**Extract**
☆ ☆ ☆ ☆
What is implicit differentiation?

Differentiation can be broadly divided into two categories: explicit differentiation and implicit differentiation. All the differentiation in the AI SL, AI HL and AA SL courses is explicit - we have a function entirely defined in terms of a single variable, and we can differentiate the function explicitly with respect to that variable.

For example, the function $y=x^2 + 2x + 1$, or $f(x) = x^2 + 2x +1$, is a function of $x$, and can be differentiated explicitly with respect to $x$.

$$\begin{align*} \frac{\mathrm{d}y}{\mathrm{d}x} = 2x +2 \,\text{ or }\, f'(x) = 2x + 2 \end{align*}$$

In kinematics, the velocity function $v(t) = \sin (2t)$ is a function of $t$, and can be differentiated explicitly with respect to $t$.

$$\begin{align*} v'(t) &= 2\cos(2t) \end{align*}$$

In the AA HL course, you will encounter implicit differentiation. This arises when we have an equation, or a relationship between two variables, that cannot be expressed as a function of a single variable.

For example, suppose we have the elliptical equation $x^2+y^2-xy=8$. This is not a function, it is a relation, and if we want to find the derivative with respect to $x$, we cannot do so explicitly, because the terms $y^2$ and $-xy$ are not functions of $x$. But we can treat them as functions of $x$ and differentiate them implicitly, using the chain rule (and the product rule).
☆ ☆ ☆ ☆
**Material provided**
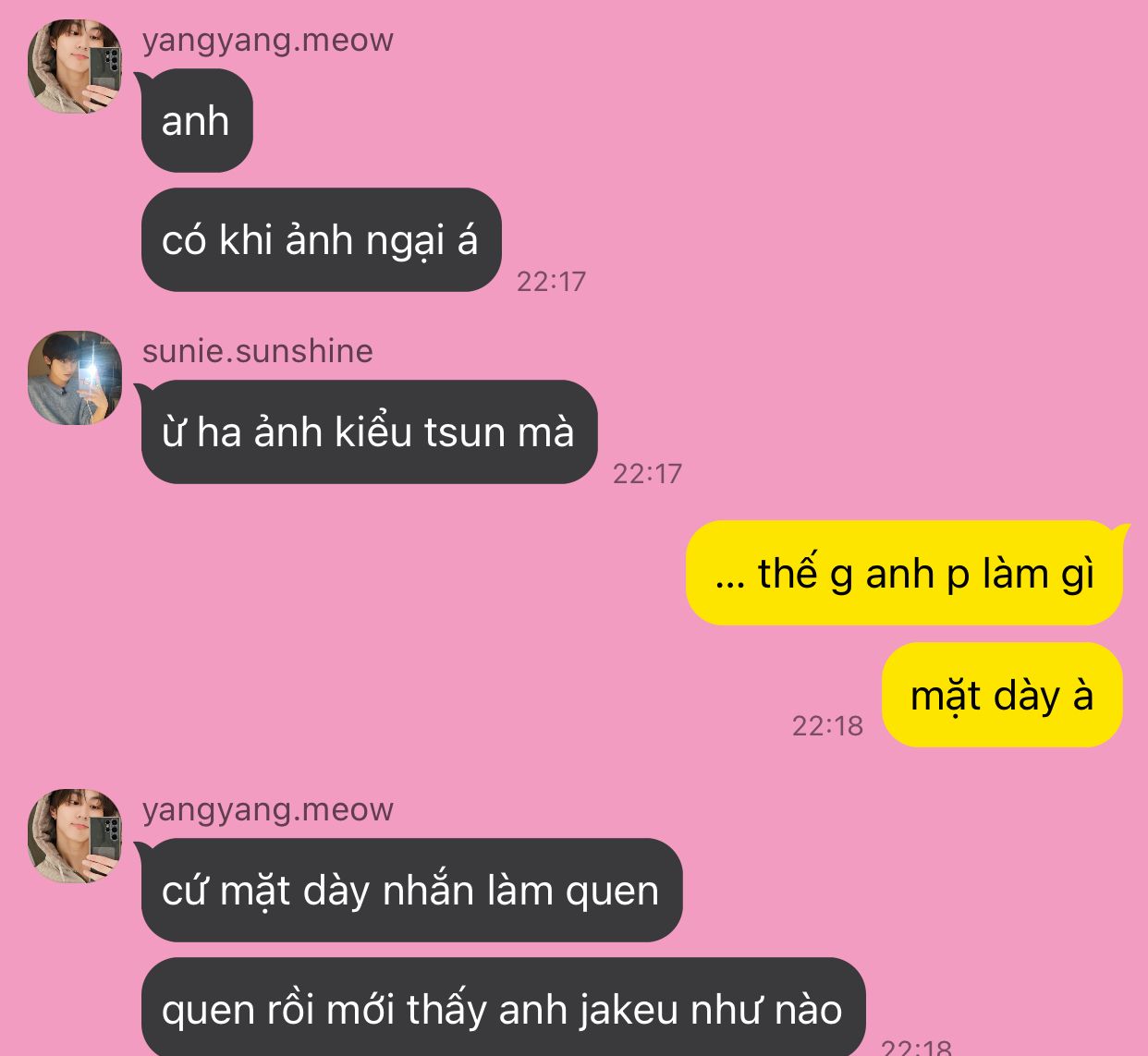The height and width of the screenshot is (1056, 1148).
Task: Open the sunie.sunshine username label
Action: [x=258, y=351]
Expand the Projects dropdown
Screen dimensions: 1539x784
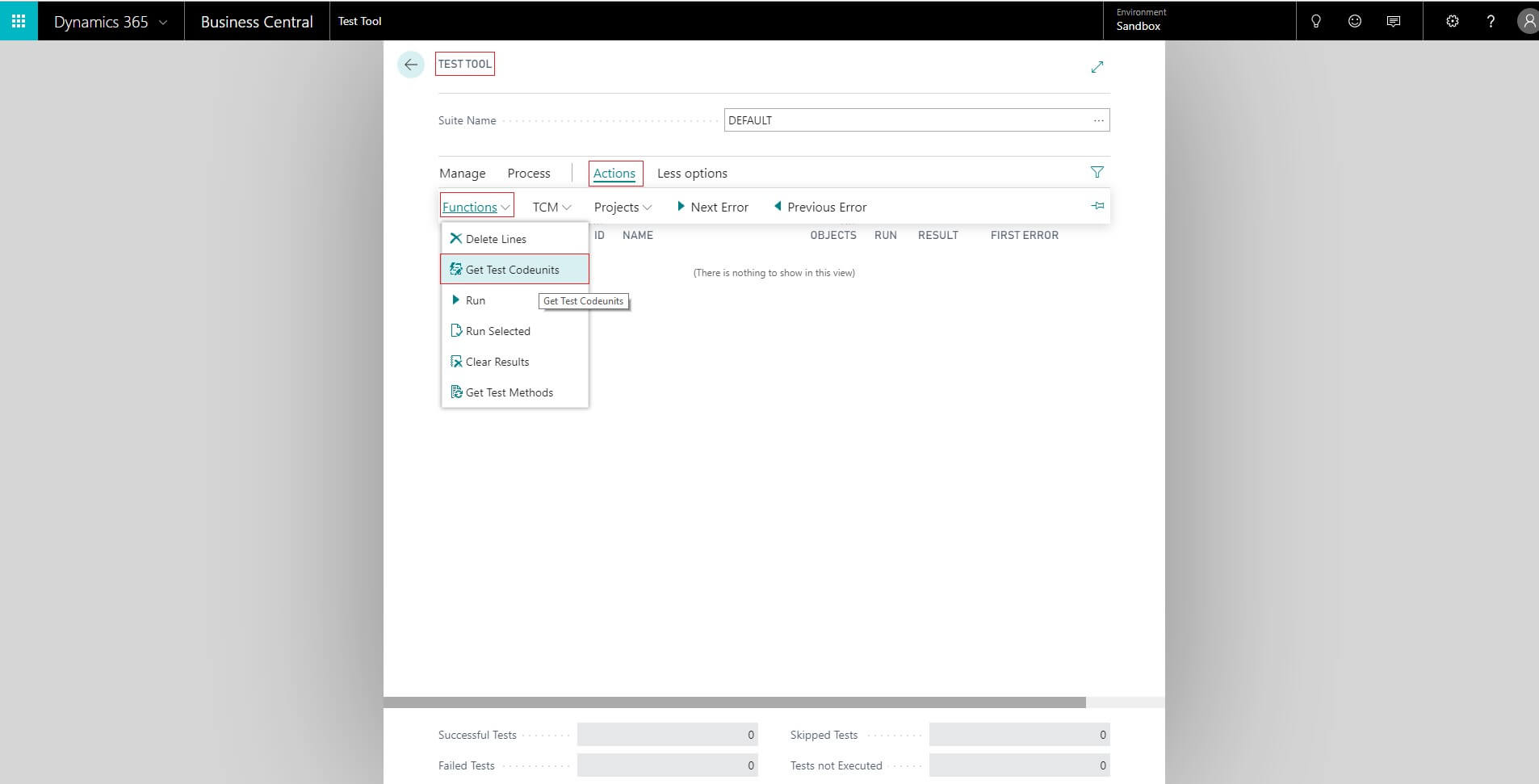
☆ ☆ ☆ ☆
**Exercises to complete**
1. According to the implicit differentiation text, in which course will implicit differentiation be encountered?
2. Reproduce the stretch of the implicit differentiation text from "In the AA HL" through "a single variable.".

**Outputs**
1. The AA HL course.

2.
In the AA HL course, you will encounter implicit differentiation. This arises when we have an equation, or a relationship between two variables, that cannot be expressed as a function of a single variable.